Before we begin, though, I have to tell you how I personally filter information. That means I have to tell you how and what I think so you can filter it out as my personal bias. I count myself as an enemy of tyranny in any of its forms - whether individual or collective, socialist or neocon, whether political, social, judicial, or religious. I value freedom of conscience and individual Liberty - if it's combined with individual responsibility. I prefer laissez-faire economics to the endless tinkering and manipulation by so-called "experts" who have no accountability and who couldn't give a whit about the consequences of their (usually) ill-conceived machinations.
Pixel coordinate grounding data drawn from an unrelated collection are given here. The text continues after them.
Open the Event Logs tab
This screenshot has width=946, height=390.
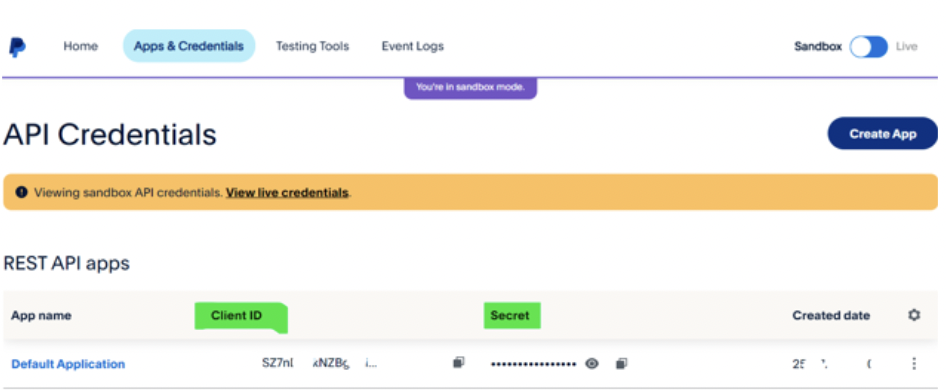pyautogui.click(x=413, y=46)
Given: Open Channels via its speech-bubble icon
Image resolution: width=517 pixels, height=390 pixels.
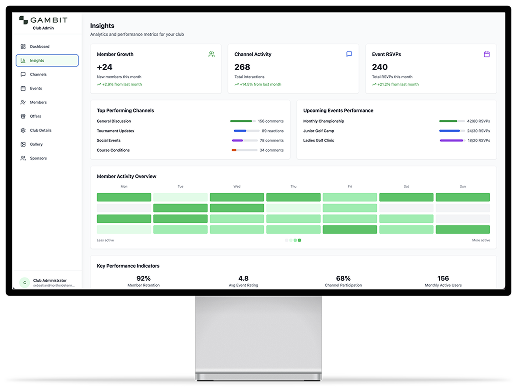Looking at the screenshot, I should pyautogui.click(x=23, y=74).
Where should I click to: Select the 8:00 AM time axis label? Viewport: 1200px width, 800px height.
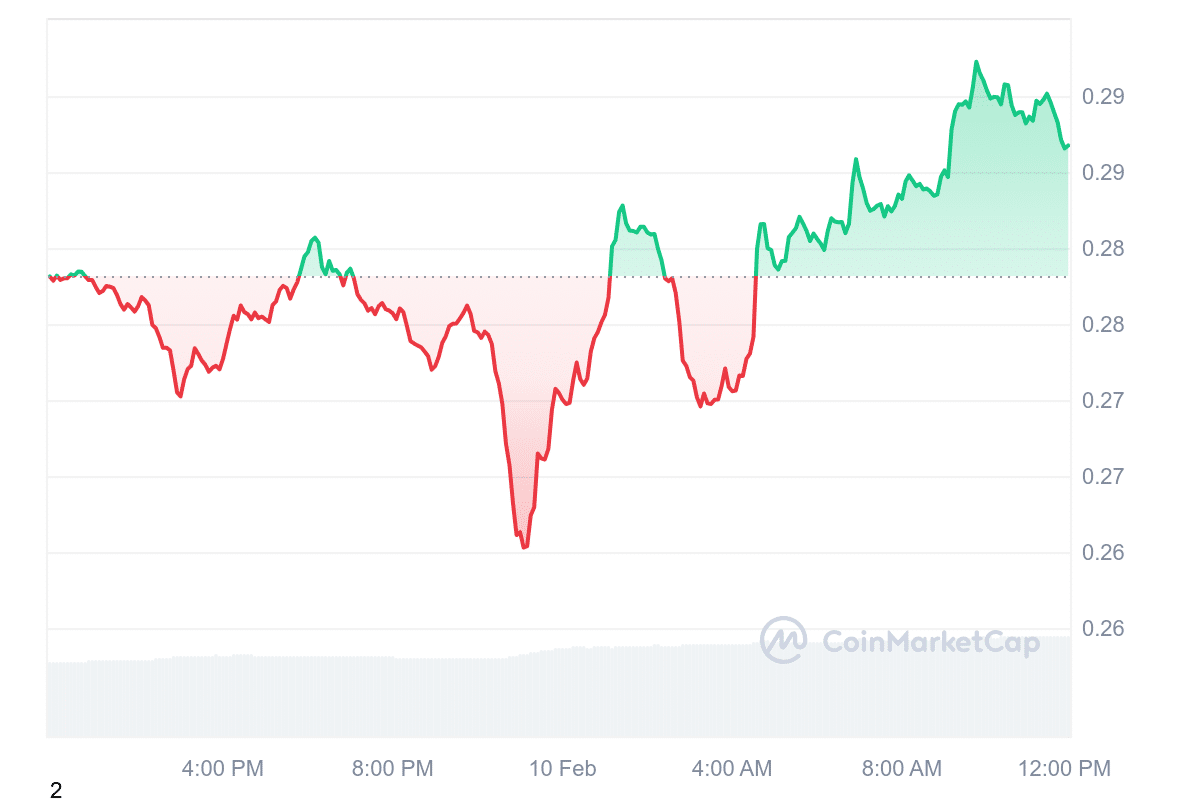point(901,769)
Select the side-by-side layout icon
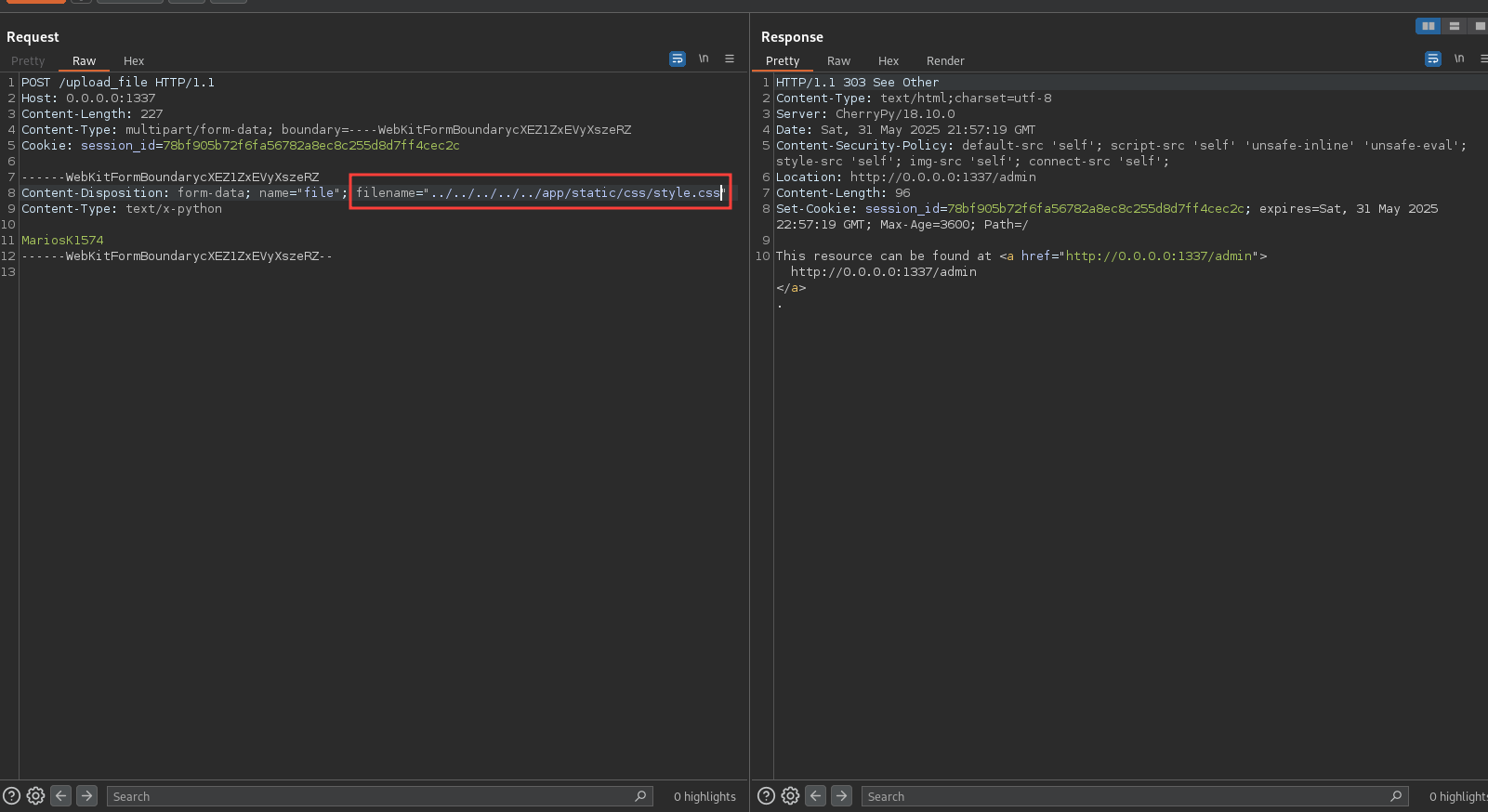The height and width of the screenshot is (812, 1488). coord(1429,26)
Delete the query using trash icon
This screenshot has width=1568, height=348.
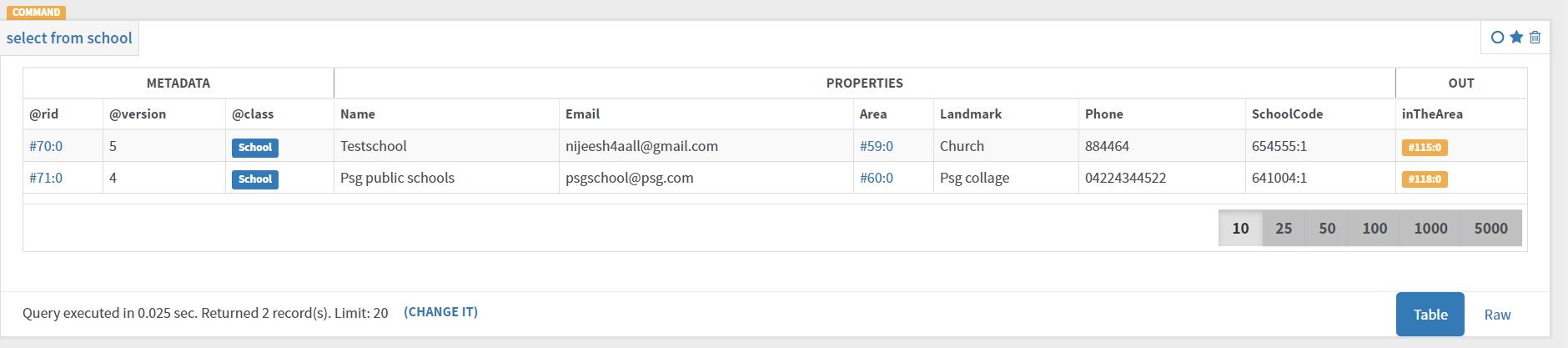[1535, 38]
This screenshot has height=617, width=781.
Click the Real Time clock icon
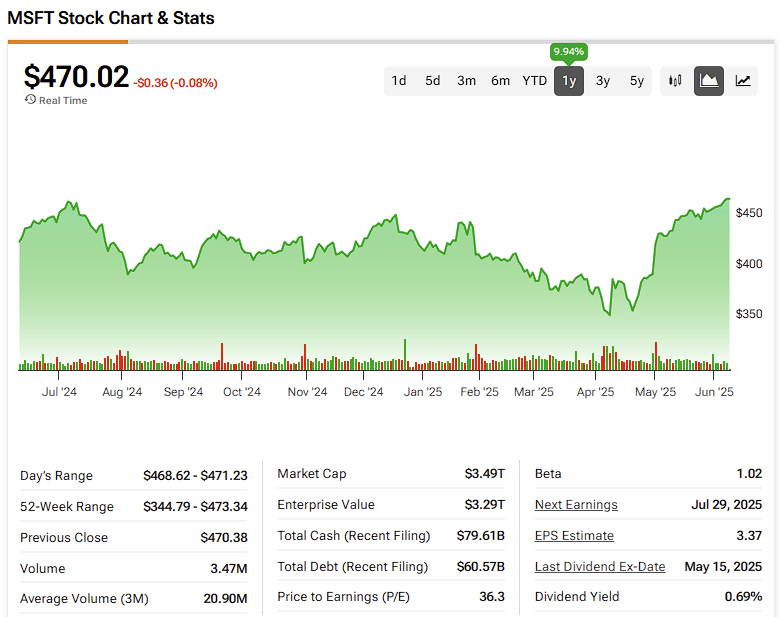click(30, 100)
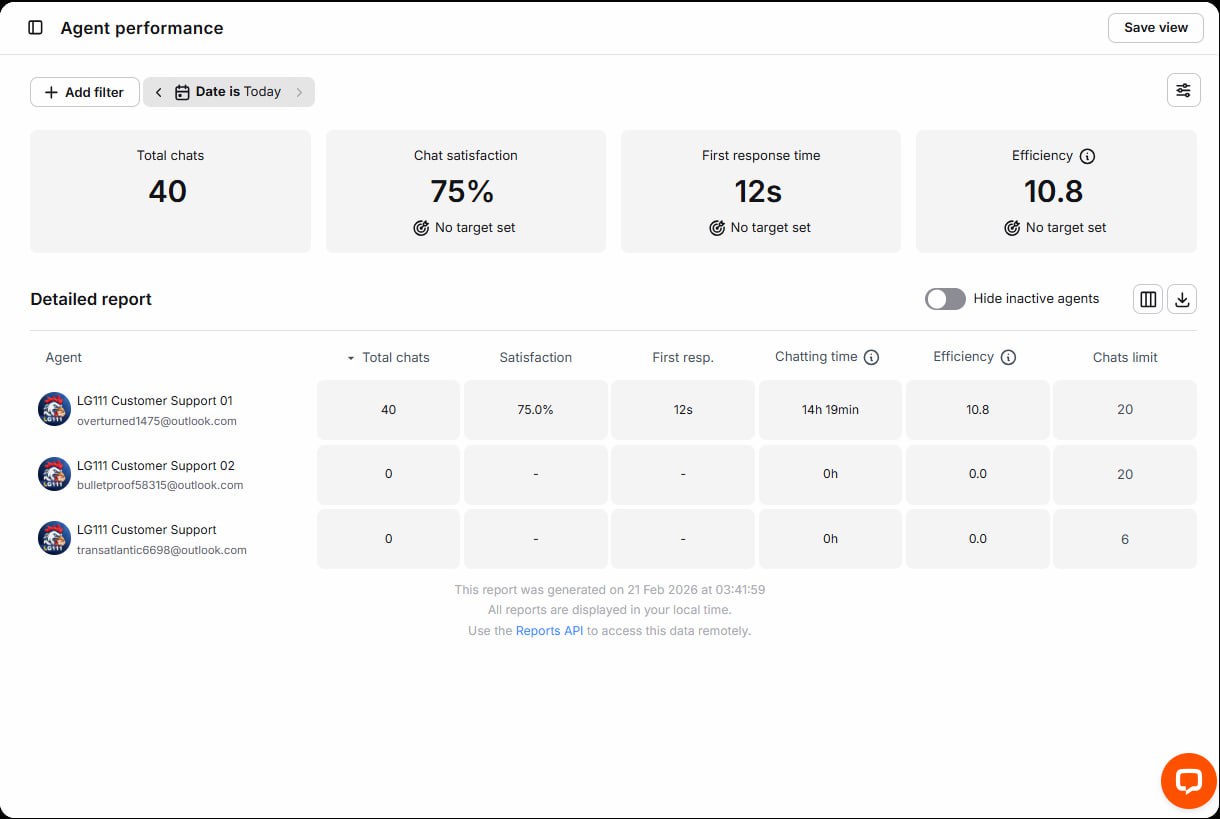Viewport: 1220px width, 819px height.
Task: Click the Save view button
Action: click(1155, 28)
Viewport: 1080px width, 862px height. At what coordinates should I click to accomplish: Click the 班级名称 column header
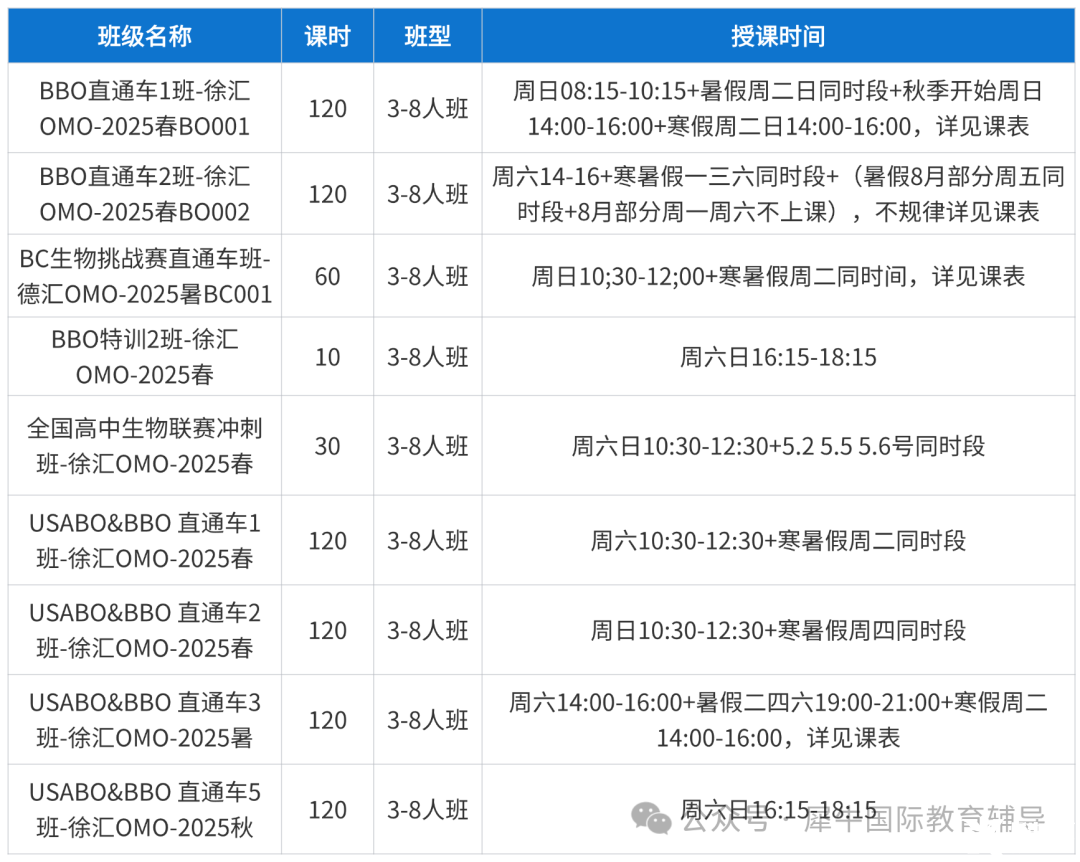(x=145, y=37)
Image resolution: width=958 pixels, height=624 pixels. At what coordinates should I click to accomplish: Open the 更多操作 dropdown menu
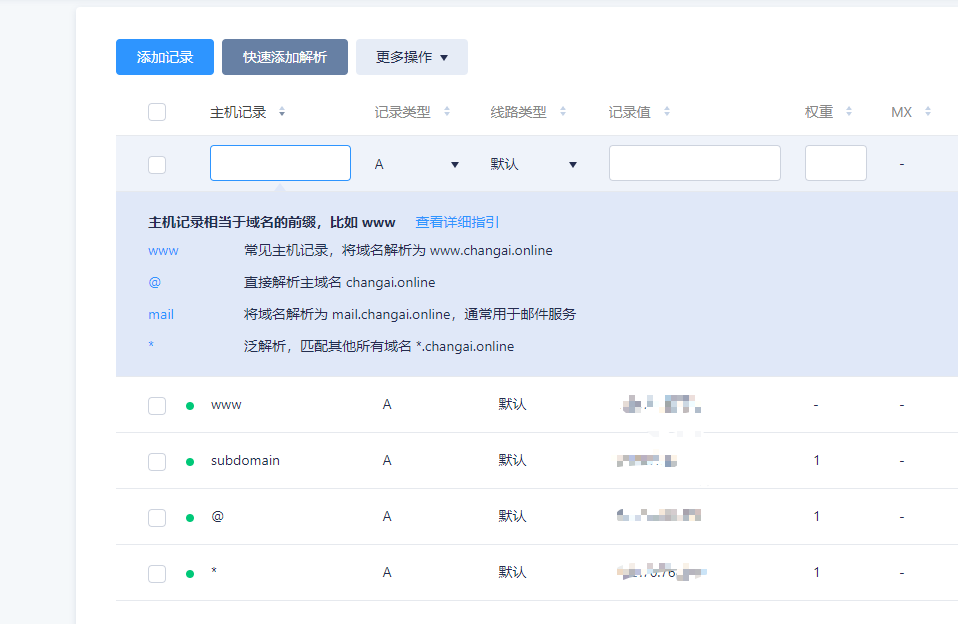(x=411, y=57)

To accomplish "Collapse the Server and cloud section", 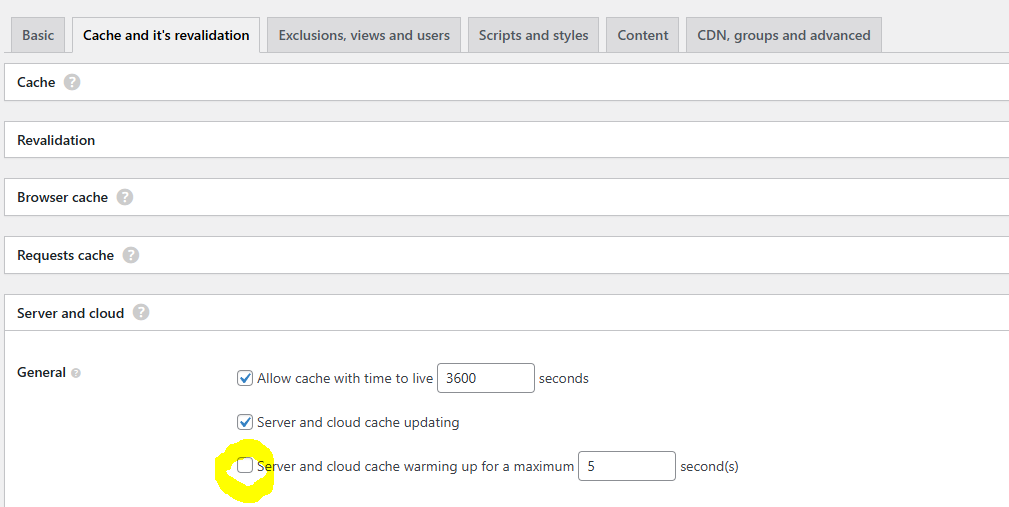I will [x=70, y=313].
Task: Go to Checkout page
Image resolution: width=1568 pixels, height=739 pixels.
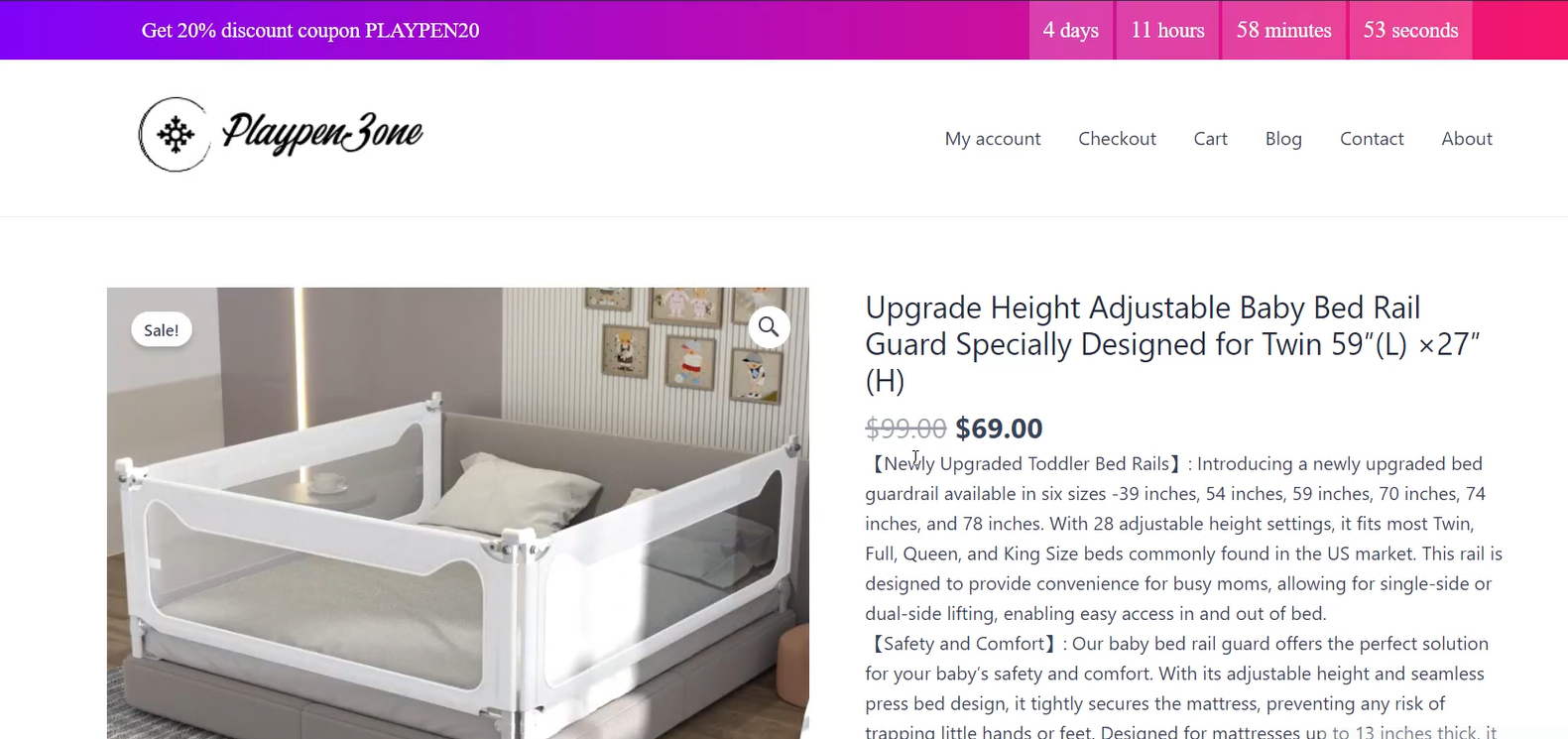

I believe in limited government a la the founders of this country (minus Alex Hamilton), and I believe war is justified only in defense of ones country - but then should be fought all out, without taking prisoners. You should also know that I am not a Republican and, oh yes, I favor building a reverse-iron curtain to our South, keeping out whoever has no right to be here - according to our criteria, not theirs.
The data below is completely unfiltered, and I make my interpretation of it as obvious as possible. The reason I tell you this is not because I consider it in any way "important" or because I presume that you care. I only tell you what I think so you can effectively filter it out.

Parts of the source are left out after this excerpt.